Was erwartet Frauen in der katholischen Kirche unter Papst Leo XIV.? Ein Gespräch MIT ANGELIKA RITTER-GREPL über Reformen und Gerechtigkeit.
Sie haben Papst Leo XIV. noch nicht persönlich getroffen, aber Sie kennen seine Biografie. Welchen Eindruck haben Sie von ihm?
Ritter-Grepl: Ich denke, dass das Besondere an Papst Leo XIV. seine augustinische Spiritualität ist. Er ist Ordensangehöriger, der als Missionar nach Peru gegangen ist. Er hat vielfältige Leitungserfahrungen: als Bischof und dann natürlich auch in der Kurie als Präfekt der Bischofskongregation.
Franziskus galt als Papst der Öffnung und des globalen Südens. Glauben Sie, dass es hier einen Kulturwandel geben könnte, weg vom globalen Süden?
Ritter-Grepl: Ich sehe in Leo XIV. einen Menschen, der gewählt hat, in die Mission nach Peru zu gehen. Einer, der sich entschieden hat, die peruanische Staatsbürgerschaft anzunehmen, bei seinem Gruß auf der Loggia auf Spanisch und Italienisch zu sprechen, nicht auf Englisch. Es ist außerdem bekannt, dass er im Zusammenhang mit der Migrationspolitik sehr deutliche Stellung gegen die politische Linie von Präsident Trump und seinem Vizepräsidenten J.D. Vance bezogen hat.
In vielen Bereichen hat Franziskus Debatten angestoßen, aber er konnte sie nicht zu Ende führen. Etwa auch beim Thema Frauen in der Kirche. Wie glauben Sie, wird Leo XIV. weitermachen?

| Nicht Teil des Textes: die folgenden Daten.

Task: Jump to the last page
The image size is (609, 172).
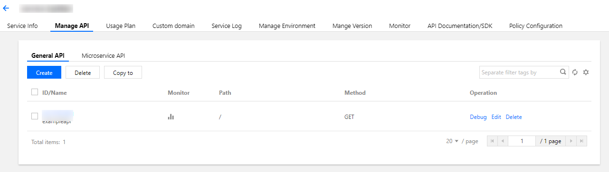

Ritter-Grepl: Ich glaube, dass jetzt wirklich die Zeit der Umsetzung kommt, da Leo XIV. den synodalen Prozess bekräftigt hat und es klar ist, dass es keine Wankelmütigkeit geben wird. Er hat bekräftigt, dass er die Linie fortsetzt, dass die Dokumente weiterhin gelten. Er ist auch Kirchenrechtler und hat Erfahrung damit, wie Dinge in der Weltkirche bürokratisch, organisatorisch und strukturell umgesetzt werden können. Papst Leo XIV. ist 69, das heißt, wenn er eine durchschnittliche Lebenserwartung hat, haben wir wirklich ein langes Pontifikat vor uns. Ich erwarte nicht, dass es schnell geht, aber ich denke, es wird ein stetiges Weitergehen sein.

„Für mich ist die Thematik von Frauen in der Kirche immer verbunden mit dem Zugang von Frauen zum Weiheamt.“
In der Katholischen Frauenbewegung gibt es seit Jahren den Ruf nach mehr Mitbestimmung und Sichtbarkeit von Frauen in der katholischen Kirche. Glauben Sie, dass der Papst ein offenes Ohr für diese Anliegen hat?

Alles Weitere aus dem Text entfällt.